Thanks for help and excuse my english.


----------



## Beastie (Jul 22, 2009)

gulanito said:
			
		

> I have a *intel 82865g *integrated board.
> I have to install drivers for it to run compiz properly?
> Where are these drivers? are ported?


Have you tried x11-drivers/xf86-video-intel?

You will probably have to create a new xorg.conf for the new drivers to be detected, unless of course you already know what to fill *Driver*, *VendorName*, *BoardName*, etc. with.


----------



## adamk (Jul 22, 2009)

He's already using xf86-video-intel.

He simply needs to enable AIGLX.

In the ServerLayout section, add this line:

Option "AIGLX" "true"

Restart X and try compiz-manager again.

Adam


----------



## gulanito (Jul 22, 2009)

adamk said:
			
		

> He's already using xf86-video-intel.
> 
> He simply needs to enable AIGLX.
> 
> ...



No works, the error message remains the same.


----------



## adamk (Jul 22, 2009)

Then attach your new /var/log/Xorg.0.log file and your new /etc/X11/xorg.conf

Adam


----------



## gulanito (Jul 22, 2009)

- GIVEN INSTRUCTION:
Continue the forum thread about getting compiz to run on an Intel 82865G board, picking up after its final line.

- SUPPLIED DATA:
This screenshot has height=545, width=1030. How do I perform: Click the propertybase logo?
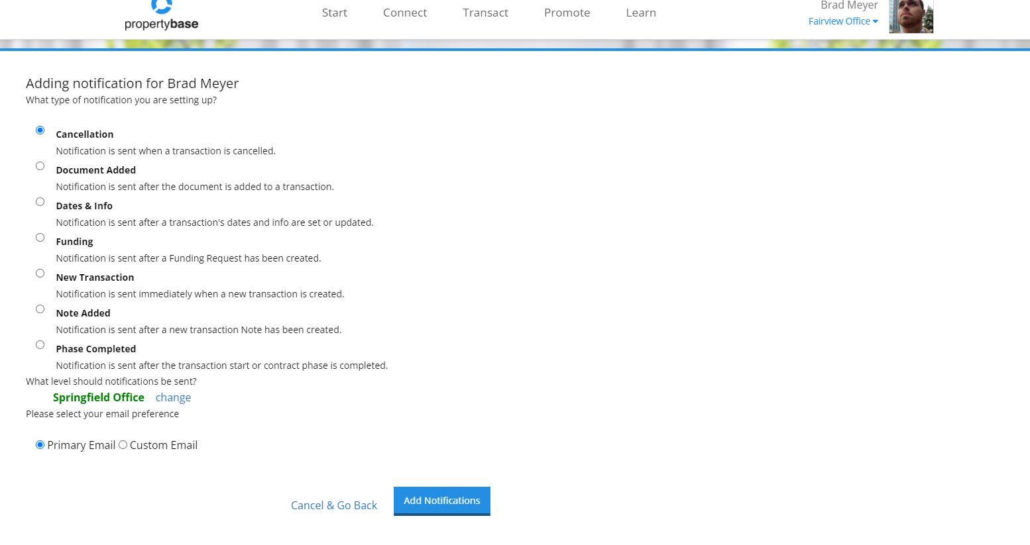pos(161,13)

- FINAL ANSWER:
adamk said:
			
		

> Then attach your new /var/log/Xorg.0.log file and your new /etc/X11/xorg.conf
> Adam



Ok

View attachment Xorg.0.log__part1.txt

View attachment Xorg.0.log__part2.txt

View attachment xorg.conf__.txt

Thanks


----------



## adamk (Jul 22, 2009)

You can 'compiz-manager' and received the same error as before?  You definitely have AIGLX enabled.

Try setting the LIBGL_ALWAYS_INDIRECT environmental variable to true ( 'setenv LIBGL_ALWAYS_INDIRECT true' on tcsh, or 'export LIBGL_ALWAYS_INDIRECT=true' on bash) and then run 'glxinfo' and show us the output.


----------



## gulanito (Jul 23, 2009)

adamk said:
			
		

> You can 'compiz-manager' and received the same error as before?  You definitely have AIGLX enabled.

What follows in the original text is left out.